La Femme : Boult, prends son signalement, la couleur de ses cheveux, son teint, sa taille, son âge et l’attestation de sa virginité ; puis crie : Celui qui en donnera le plus l’aura le premier. Un tel pucelage ne serait pas bon marché, si les hommes étaient encore ce qu’ils furent. Allons, obéis à mes ordres.

Boult : Je vais m’en acquitter.

(Boult sort.)

Marina : Hélas ! pourquoi Léonin a-t-il été si mou, si lent ? Il aurait dû frapper et non parler.

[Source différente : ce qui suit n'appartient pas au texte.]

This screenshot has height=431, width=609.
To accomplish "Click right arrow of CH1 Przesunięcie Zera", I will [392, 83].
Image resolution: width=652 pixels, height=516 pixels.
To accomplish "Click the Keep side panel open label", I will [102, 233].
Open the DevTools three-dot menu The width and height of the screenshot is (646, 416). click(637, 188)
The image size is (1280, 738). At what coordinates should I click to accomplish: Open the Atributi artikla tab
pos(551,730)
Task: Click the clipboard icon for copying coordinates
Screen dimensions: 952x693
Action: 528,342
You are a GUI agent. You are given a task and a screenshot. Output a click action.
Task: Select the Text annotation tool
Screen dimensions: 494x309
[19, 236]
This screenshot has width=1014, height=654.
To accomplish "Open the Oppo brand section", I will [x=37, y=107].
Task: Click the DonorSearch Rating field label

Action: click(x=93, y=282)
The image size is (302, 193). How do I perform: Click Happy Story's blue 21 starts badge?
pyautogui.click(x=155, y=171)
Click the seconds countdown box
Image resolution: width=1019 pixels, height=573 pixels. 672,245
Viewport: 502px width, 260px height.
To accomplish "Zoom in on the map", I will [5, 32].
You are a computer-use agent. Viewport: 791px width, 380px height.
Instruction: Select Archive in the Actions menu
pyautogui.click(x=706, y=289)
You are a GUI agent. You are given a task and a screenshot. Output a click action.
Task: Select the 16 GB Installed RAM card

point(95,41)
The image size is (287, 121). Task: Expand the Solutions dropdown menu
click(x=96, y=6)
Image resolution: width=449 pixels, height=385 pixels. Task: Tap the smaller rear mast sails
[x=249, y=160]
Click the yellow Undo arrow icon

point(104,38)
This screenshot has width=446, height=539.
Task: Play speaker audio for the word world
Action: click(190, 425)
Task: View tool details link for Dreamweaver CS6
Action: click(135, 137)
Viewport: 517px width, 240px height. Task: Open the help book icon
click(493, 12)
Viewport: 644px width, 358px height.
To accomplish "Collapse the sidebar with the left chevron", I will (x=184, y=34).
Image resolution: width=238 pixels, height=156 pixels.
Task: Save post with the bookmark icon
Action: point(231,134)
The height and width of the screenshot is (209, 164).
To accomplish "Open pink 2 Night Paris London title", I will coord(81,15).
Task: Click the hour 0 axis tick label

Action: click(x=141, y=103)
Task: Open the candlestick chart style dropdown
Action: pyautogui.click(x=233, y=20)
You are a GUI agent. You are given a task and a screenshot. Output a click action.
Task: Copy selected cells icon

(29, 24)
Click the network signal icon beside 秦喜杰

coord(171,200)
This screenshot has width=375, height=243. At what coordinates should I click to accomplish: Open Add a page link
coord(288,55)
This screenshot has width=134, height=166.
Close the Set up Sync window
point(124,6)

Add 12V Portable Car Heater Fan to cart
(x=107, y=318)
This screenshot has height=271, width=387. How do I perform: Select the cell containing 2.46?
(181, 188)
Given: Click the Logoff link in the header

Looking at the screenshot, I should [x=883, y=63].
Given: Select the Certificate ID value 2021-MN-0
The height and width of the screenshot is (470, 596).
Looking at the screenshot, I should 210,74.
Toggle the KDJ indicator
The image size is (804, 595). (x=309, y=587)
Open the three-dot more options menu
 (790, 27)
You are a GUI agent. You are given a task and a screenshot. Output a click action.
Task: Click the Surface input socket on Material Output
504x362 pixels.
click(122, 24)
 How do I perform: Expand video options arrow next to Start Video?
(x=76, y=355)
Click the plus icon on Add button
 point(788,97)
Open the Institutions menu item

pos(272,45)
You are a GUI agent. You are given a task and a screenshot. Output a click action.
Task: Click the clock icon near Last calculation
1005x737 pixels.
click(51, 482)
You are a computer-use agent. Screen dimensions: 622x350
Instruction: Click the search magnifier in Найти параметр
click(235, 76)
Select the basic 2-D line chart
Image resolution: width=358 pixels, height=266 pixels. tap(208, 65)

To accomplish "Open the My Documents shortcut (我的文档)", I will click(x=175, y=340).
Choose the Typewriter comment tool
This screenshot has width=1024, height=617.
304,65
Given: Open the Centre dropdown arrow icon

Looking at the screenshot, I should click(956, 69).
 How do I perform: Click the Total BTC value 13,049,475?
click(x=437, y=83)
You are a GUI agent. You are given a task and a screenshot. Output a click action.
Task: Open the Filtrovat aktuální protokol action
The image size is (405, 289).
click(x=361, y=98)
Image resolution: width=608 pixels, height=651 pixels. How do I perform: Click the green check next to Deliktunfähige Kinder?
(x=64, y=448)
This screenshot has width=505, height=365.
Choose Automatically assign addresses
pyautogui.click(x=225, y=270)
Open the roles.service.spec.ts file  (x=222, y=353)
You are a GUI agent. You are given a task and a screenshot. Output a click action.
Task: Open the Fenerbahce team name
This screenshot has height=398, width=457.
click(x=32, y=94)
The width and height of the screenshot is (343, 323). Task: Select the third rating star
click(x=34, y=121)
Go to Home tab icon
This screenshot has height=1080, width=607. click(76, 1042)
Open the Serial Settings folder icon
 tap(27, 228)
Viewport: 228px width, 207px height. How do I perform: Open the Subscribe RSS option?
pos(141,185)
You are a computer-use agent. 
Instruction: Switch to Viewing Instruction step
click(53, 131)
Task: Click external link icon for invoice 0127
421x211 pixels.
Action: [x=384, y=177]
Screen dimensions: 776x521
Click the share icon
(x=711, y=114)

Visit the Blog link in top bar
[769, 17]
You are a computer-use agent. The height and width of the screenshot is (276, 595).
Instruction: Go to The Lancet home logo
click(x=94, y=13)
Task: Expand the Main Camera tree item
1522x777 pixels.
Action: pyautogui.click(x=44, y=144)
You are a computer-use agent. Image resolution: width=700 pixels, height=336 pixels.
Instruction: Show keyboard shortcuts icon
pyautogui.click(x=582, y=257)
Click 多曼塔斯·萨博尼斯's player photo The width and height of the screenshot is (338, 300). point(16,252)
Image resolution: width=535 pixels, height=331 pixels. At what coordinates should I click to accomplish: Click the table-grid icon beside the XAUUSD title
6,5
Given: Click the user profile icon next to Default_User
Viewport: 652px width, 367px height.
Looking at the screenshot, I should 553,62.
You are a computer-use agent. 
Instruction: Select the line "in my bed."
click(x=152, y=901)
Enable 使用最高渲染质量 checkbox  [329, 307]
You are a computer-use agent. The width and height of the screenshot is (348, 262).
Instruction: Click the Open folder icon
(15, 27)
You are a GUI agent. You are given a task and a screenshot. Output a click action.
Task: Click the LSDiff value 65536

Pourquoi ces pirates n’ont-ils pas été assez barbares pour me réunir à ma mère, en me précipitant sous les flots ?

La Femme : Pourquoi vous lamentez-vous, ma belle ?

Marina : Parce que je suis belle.

La Femme : Allons, les dieux se sont occupés de vous.

Marina : Je ne les accuse point.

La Femme : Vous êtes tombée entre mes mains, et vous avez chance d’y vivre.

Marina : J’ai eu d’autant plus tort d’échapper à celles qui m’auraient tuée !

La Femme : Et vous vivrez dans le plaisir.

Marina : Non.

La Femme : Oui, vous vivrez dans le plaisir, et vous goûterez toutes sortes de messieurs ; vous ferez bonne chère ; vous apprendrez la différence de tous les tempéraments. Quoi ! vous vous bouchez les oreilles !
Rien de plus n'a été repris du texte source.